We must out-volume the virus, and what will matter is not the strength of any one individual ship, but the strength of the system it is part of. When the FDA regulates tests, though, it looks at the sensitivity and specificity of a single test—how well the test identifies illness in an individual—not at how the test is part of a testing regimen meant to protect society. For this reason, Mina proposes that the FDA make room for the CDC or the NIH to oversee the use of contagiousness tests. “I think the CDC could potentially create a certification process really simply. They are the public-health agency, and could say, ‘We will evaluate different manufacturers. None of these will be fully regulated by law, but here are the ones you should or should not choose.’”

Paper tests do have downsides. Testing tens of millions of people each day would be an unprecedented biotechnical intervention in the country, and it might have unpredictable, nasty side effects. Mina’s plan is “being pushed without really thinking through the operational consequences,” Nuzzo said on a recent press call. Brett Giroir, the federal testing czar, has worried that a deluge of positive paper tests could lead asymptomatic people to swamp the rest of the medical system. “You do not beat the virus by shotgun testing everybody, all the time,” he said on the same call. Paper tests are based on an inference about human behavior. For example, if people knew that every paper test would catch only seven or eight infections out of every 10 (compared with PCR, which would catch all 10), would they keep taking them? Would the country’s testing system split in two, delivering PCR tests for the rich and cheap paper tests for the poor? Each way of testing for the virus is not only a technology or a medical device. Each is its own hypothesis about public health, human behavior, and market forces.

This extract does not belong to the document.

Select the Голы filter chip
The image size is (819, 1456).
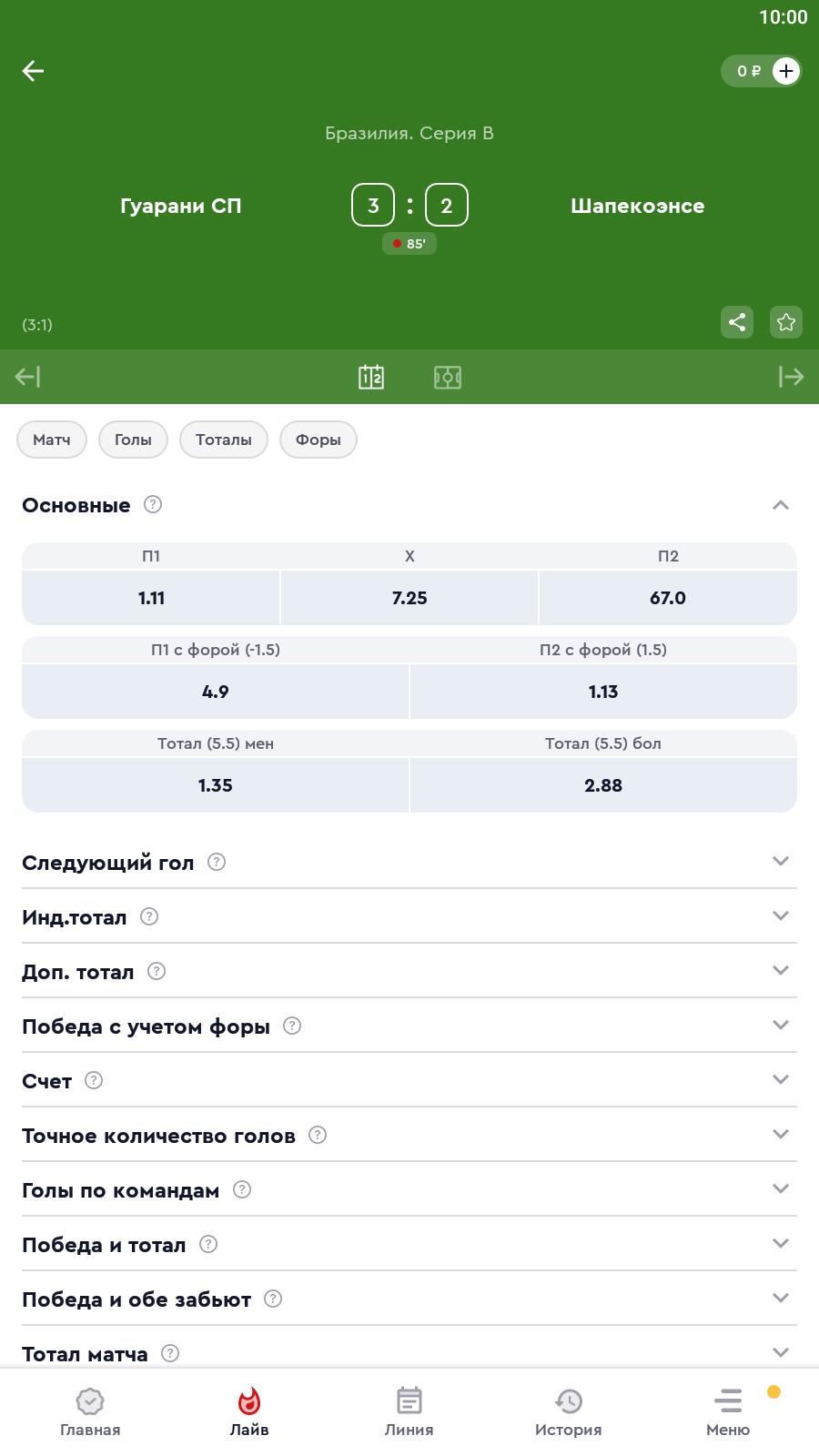(133, 440)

So here is what May 2021 could look like: Vaccines are rolling out. You haven’t gotten your dose yet, but you are no longer social distancing. When your daughter walks into her classroom, she briefly removes her mask and spits into a plastic bag; so do all the other children and the teacher. The bag is then driven across three states and delivered to the nearest Ginkgo processing facility. When you arrive at work, you spit into a plastic cup, then step outside to drink coffee. In 15 minutes, you get a text: You passed your daily screen and may proceed into the office. You still wear your mask at your desk, and you try to avoid common areas, but local infection levels are down in the single digits. That night, you and your family meet your parents at a restaurant, and before you proceed inside, you all take another contagiousness test. It’s normal, now, to see the little cups of saliva and saline solution, each holding a strip of color-changing paper, sitting on tables near the entrance of every public place. And before you fall asleep, you get a text message from the school district. Nobody in your daughter’s class tested positive this morning—instruction can happen in person tomorrow.

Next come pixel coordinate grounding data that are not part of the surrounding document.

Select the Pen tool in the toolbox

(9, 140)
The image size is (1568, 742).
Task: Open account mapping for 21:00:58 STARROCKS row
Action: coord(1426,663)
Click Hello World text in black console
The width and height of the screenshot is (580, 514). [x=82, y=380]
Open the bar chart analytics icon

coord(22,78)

There is no technical obstacle to that vision. There is only a dearth of political will. “The lack of testing is a motivation problem,” Stuelpnagel said. “It’s going to take a lot of effort, but it should take a lot of effort, and we should be willing to take that effort.” Mina is frustrated that the answer is so close, and so doable, but not yet something the government is considering. “Let’s make the all-star team of people in this field, pay them whatever they need to be paid, put billions of dollars in, and get a working test in a month that could be truly scalable. Take it out of the free-market, capitalistic world and say: ‘This is a national emergency’—which,” he said, “it is.”